Do hippies come to Austin or does Austin turn you into a hippie?

It’s no big secret that Austin is known for a certain hippie aura. We are the blue island in a sea of red where liberals come to take refuge within our hemp walls and “keep Austin weird.” Now while I must admit that my wife and I did immediately feel a certain comfort and vibe that seemed a comfy home to our liberal leanings, I imagine that much like most places, Austin is probably as diverse a place as any, in the same way that Texas is not solely populated by horse riding, country music loving rodeo enthusiasts (you’d be surprised how many people think that kind of thing).

I’ve always considered myself a fairly moderate person who, while leaning toward the left, tries to always see all sides and keep an open mind to different views. One day, however, as I found myself retrieving my re-usable paper grocery bags from the back of my Toyota Prius gas/electric hybrid in the parking lot of Whole Foods, time seemed to freeze as I suddenly pictured a frame around the image labeled “hippie cliché !” Now, truth be told, I really don’t think I am a hippie. Don’t get me wrong, I don’t think “hippie” is in any way insulting, I just don’t think that I really fit into that mold. Okay, so I only eat whole grains and avoid refined carbohydrates. Even with all these things considered, I just don’t think anyone who knows me would ever describe me as a hippie, and those who joyously count themselves among the hippie ranks would most like only go so far as to possibly call me “hippie friendly”. Maybe an honorary hippie or something.

That’s all beside the point, however. The real question that came to my mind that day was whether Austin truly serves as some kind of magnetic “Mecca” for certain ideals and attracts like-minded people like Devil’s Tower in “Clsoe Encounters of the Third Kind” or whether it perhaps has some kind of hippiefying effect on it’s residents. Knowing the stubborn nature of most of humanity, I’d have to lean toward the former, but like most things, the reality probably lies somewhere in the gray area in between. Most people are probably somewhat affected by their surroundings to some degree, even if they don’t realize it.

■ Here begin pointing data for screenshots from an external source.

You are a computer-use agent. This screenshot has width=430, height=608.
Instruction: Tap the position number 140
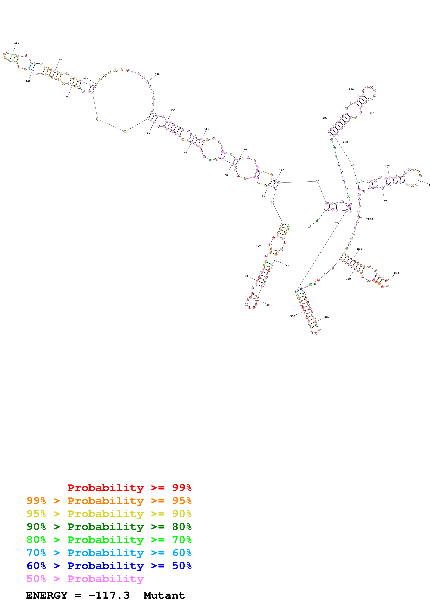[x=157, y=74]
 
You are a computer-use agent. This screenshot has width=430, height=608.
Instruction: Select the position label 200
[x=325, y=118]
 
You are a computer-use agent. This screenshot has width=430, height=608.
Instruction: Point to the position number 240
[x=387, y=166]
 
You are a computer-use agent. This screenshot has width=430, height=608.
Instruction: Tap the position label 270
[x=370, y=219]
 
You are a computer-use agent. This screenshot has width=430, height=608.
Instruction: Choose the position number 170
[x=244, y=150]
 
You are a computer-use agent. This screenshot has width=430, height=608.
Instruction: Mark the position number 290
[x=396, y=273]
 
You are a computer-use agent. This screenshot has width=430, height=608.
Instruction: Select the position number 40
[x=258, y=246]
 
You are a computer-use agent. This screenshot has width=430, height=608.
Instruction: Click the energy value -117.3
[x=109, y=596]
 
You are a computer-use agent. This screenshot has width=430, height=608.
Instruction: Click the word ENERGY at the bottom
[x=47, y=596]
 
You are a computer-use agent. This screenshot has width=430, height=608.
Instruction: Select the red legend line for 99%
[x=129, y=488]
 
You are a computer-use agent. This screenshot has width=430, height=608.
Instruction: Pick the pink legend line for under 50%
[x=85, y=579]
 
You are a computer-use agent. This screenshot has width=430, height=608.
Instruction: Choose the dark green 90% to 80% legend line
[x=109, y=527]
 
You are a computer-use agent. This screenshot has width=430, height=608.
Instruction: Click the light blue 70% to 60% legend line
[x=109, y=553]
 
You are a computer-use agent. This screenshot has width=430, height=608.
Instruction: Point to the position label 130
[x=86, y=78]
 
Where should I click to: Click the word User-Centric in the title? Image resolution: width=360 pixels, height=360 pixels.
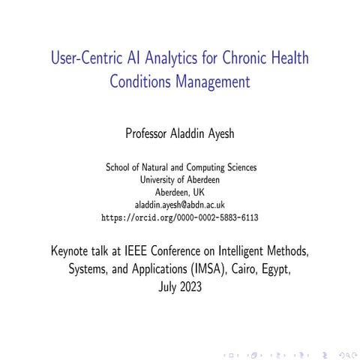83,58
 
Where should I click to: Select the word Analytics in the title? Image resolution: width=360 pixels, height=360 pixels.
174,58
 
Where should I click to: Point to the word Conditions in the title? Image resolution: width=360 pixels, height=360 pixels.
144,80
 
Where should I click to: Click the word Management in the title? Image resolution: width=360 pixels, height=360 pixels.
214,80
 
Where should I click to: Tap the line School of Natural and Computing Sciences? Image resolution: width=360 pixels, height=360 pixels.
179,169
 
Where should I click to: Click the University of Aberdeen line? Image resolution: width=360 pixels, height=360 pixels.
179,181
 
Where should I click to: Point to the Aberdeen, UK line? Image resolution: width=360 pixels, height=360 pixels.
179,193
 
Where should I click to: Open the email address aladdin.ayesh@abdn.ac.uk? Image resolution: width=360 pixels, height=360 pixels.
179,205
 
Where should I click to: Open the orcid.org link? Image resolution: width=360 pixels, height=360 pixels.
179,218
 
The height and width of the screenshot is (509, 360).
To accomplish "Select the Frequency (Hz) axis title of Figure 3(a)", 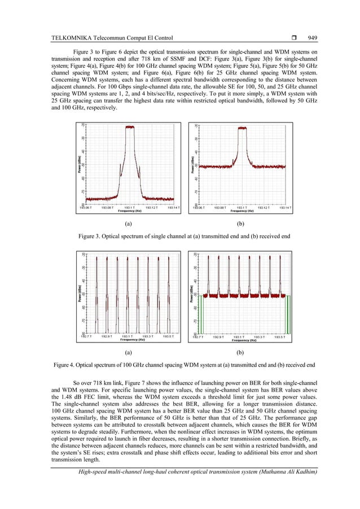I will click(130, 211).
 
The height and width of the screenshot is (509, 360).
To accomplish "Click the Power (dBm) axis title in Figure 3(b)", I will click(191, 165).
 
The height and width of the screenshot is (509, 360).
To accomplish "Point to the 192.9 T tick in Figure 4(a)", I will click(106, 336).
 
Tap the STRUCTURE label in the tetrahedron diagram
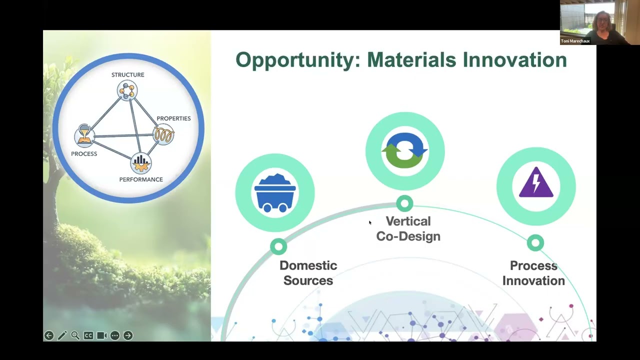[128, 75]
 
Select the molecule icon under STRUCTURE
[127, 90]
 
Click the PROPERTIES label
[174, 118]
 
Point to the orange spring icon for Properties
[164, 134]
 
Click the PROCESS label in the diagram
[84, 154]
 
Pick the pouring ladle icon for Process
[85, 135]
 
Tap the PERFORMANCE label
[141, 180]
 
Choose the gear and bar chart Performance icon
[141, 164]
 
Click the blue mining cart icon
[275, 193]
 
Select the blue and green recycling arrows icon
[405, 150]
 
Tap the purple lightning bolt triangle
[536, 182]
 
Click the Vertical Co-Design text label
[408, 229]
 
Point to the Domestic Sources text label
[308, 273]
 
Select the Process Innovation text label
[534, 273]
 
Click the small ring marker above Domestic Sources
[278, 246]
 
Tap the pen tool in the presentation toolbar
[62, 336]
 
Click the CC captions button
[88, 336]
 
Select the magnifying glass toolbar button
[75, 336]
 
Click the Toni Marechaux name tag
[575, 41]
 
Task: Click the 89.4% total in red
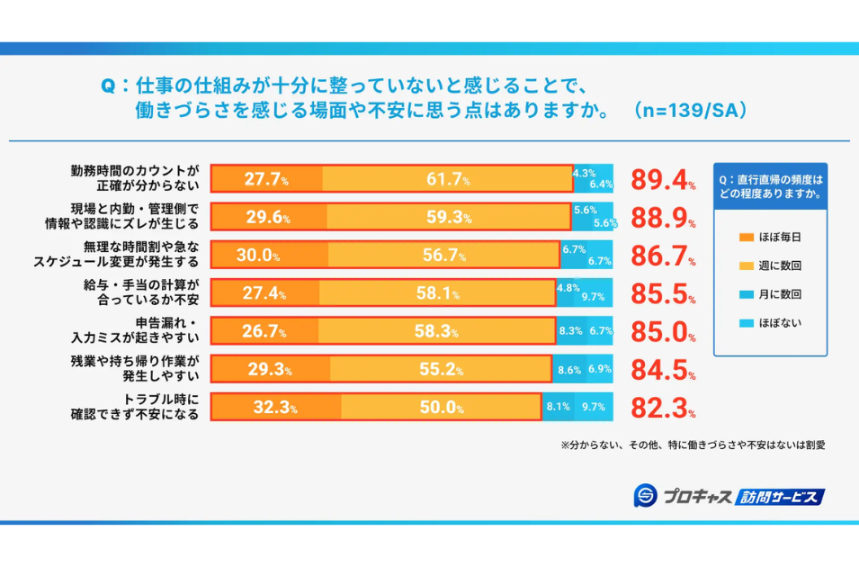(x=662, y=180)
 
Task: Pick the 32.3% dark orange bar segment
(x=275, y=407)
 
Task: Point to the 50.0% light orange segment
(x=441, y=407)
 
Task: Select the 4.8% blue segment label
(x=568, y=288)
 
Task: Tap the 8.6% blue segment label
(x=569, y=369)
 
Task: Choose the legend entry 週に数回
(x=780, y=266)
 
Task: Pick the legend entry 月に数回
(x=780, y=293)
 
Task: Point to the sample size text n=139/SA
(x=689, y=111)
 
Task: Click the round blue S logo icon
(x=644, y=495)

…and somewhere, someone is building a replica of the UT clock tower out of mashed potatoes and insisting “This means something!”

4 Comments so far

  1. Jess (unregistered) on February 20th, 2006 @ 3:05 pm

    I think it’s a little of both. I’ve actually given this topic some thought before, and I think that now, as never before, people (at the higher end of the wealth scale, which includes a majority of people in the US) are able to move long-distance to live in places that suit them ideologically or culturally. Once they get there, they have more license to indulge those cultural leanings, surround themselves with more people who agree with them, and get more involved in that way of thinking and being.

  2. Adam Rice (unregistered) on February 20th, 2006 @ 7:44 pm

    I’ve seen Austin have a hippifying effect on those who were not that way already.

  3. Elmo (unregistered) on February 20th, 2006 @ 7:47 pm

    Toyota Prius? Whole Foods? You don’t mean hippie, you mean YUPPIE.

  4. Heath (unregistered) on February 20th, 2006 @ 8:42 pm

    LOL…Wow, I think that must be the first time in my life anyone has ever called me a yuppie!

    ahhh, gotta love stereotypes and labels, heh!